◆ **Stored data entries**
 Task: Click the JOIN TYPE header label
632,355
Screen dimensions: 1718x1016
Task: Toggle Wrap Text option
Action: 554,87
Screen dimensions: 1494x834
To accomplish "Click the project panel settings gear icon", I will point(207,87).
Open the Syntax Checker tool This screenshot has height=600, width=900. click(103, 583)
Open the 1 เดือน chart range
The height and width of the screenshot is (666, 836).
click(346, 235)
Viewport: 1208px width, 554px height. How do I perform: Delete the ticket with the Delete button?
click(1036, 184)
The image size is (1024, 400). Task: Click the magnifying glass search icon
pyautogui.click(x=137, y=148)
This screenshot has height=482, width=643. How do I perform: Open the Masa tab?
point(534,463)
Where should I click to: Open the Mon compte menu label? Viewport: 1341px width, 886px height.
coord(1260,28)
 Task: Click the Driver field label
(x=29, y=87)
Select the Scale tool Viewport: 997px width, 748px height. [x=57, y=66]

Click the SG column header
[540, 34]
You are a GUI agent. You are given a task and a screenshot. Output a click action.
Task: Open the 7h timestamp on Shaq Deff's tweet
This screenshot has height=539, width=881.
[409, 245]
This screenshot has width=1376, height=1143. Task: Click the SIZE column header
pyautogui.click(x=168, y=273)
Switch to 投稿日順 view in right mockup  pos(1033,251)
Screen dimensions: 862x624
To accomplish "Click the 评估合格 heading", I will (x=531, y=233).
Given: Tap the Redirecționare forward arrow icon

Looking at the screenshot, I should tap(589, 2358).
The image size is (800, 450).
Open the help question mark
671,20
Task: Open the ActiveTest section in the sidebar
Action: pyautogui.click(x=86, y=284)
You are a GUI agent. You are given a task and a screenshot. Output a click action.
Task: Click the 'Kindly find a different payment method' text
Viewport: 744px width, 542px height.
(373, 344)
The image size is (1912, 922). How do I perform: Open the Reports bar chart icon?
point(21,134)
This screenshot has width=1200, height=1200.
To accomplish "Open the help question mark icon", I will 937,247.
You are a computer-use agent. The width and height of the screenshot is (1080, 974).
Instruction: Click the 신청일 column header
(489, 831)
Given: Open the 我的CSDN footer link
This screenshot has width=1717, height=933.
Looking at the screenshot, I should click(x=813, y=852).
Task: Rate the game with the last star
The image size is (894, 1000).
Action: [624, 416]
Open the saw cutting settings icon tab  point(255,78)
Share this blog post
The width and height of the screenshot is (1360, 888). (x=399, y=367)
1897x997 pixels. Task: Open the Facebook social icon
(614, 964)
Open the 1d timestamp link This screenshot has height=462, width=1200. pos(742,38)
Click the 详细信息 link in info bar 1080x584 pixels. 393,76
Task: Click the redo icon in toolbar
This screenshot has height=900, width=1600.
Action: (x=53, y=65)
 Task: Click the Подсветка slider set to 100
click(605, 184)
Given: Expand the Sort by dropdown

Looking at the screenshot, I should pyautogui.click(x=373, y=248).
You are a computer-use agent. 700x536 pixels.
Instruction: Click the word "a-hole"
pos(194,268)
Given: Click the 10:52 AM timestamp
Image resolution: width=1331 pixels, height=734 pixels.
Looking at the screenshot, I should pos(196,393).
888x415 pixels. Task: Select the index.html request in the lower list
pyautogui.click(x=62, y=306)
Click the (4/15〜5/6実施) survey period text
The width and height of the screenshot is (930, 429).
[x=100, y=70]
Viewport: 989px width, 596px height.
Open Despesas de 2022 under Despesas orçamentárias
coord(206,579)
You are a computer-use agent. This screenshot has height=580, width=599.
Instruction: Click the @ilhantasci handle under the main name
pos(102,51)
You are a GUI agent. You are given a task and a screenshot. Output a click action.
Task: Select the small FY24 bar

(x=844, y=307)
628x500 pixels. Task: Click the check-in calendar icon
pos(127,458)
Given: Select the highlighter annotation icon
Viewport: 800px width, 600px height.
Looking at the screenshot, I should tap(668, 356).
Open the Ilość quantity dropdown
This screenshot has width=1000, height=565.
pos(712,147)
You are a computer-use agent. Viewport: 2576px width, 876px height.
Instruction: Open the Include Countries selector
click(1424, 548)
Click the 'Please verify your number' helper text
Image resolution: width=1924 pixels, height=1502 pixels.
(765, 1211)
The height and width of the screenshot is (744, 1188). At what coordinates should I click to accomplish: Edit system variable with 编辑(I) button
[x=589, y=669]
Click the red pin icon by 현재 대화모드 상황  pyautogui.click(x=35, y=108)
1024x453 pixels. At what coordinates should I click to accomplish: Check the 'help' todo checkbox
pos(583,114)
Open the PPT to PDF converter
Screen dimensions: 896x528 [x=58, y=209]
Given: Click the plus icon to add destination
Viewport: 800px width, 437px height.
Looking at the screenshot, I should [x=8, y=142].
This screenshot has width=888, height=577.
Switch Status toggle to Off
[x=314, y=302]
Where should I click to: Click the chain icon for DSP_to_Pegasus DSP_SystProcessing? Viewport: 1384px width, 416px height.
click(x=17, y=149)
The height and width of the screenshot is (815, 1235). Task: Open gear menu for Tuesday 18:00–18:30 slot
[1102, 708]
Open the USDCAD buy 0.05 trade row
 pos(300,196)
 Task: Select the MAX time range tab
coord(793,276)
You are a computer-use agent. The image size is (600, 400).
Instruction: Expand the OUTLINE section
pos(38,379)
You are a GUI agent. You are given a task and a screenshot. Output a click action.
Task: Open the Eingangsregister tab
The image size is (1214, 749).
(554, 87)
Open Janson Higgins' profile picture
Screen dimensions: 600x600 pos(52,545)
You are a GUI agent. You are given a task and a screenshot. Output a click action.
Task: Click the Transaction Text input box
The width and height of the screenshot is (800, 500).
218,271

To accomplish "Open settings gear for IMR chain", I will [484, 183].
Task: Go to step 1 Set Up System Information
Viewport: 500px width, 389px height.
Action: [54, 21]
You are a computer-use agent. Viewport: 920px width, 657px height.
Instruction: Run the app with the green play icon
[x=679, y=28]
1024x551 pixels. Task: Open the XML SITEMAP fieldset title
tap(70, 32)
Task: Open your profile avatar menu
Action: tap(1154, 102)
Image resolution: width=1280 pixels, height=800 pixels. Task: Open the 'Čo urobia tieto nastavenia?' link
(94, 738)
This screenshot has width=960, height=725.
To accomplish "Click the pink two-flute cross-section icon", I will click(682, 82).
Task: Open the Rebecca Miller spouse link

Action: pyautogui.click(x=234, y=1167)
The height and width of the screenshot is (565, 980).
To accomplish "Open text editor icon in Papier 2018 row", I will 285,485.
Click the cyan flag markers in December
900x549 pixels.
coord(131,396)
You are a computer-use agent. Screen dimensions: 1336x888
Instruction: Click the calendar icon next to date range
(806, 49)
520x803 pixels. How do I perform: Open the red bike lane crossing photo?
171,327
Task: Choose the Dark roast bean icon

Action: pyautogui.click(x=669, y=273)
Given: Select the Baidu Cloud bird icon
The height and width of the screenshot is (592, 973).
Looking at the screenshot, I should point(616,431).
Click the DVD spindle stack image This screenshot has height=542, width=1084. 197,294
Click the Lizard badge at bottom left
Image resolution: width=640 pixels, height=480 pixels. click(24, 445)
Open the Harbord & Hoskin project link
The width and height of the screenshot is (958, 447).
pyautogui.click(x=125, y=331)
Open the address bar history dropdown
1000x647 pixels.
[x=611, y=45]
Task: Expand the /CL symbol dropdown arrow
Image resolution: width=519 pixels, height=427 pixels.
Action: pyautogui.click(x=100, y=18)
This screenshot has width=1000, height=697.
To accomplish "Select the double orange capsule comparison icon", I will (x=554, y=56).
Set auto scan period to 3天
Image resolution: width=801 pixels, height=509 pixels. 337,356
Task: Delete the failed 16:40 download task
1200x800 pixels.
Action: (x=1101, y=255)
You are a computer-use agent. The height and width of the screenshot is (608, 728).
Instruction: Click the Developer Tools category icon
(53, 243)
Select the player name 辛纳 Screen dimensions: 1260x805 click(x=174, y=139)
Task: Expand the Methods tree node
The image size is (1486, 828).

◆ **WORK TASK**
In the answer, include exactly the lines from the line containing "Task: Delete the failed 16:40 download task" through the end of the data, and nothing else.

◆ **EXERCISE SOLUTION**
Task: Delete the failed 16:40 download task
1200x800 pixels.
Action: (x=1101, y=255)
You are a computer-use agent. The height and width of the screenshot is (608, 728).
Instruction: Click the Developer Tools category icon
(53, 243)
Select the player name 辛纳 Screen dimensions: 1260x805 click(x=174, y=139)
Task: Expand the Methods tree node
The image size is (1486, 828).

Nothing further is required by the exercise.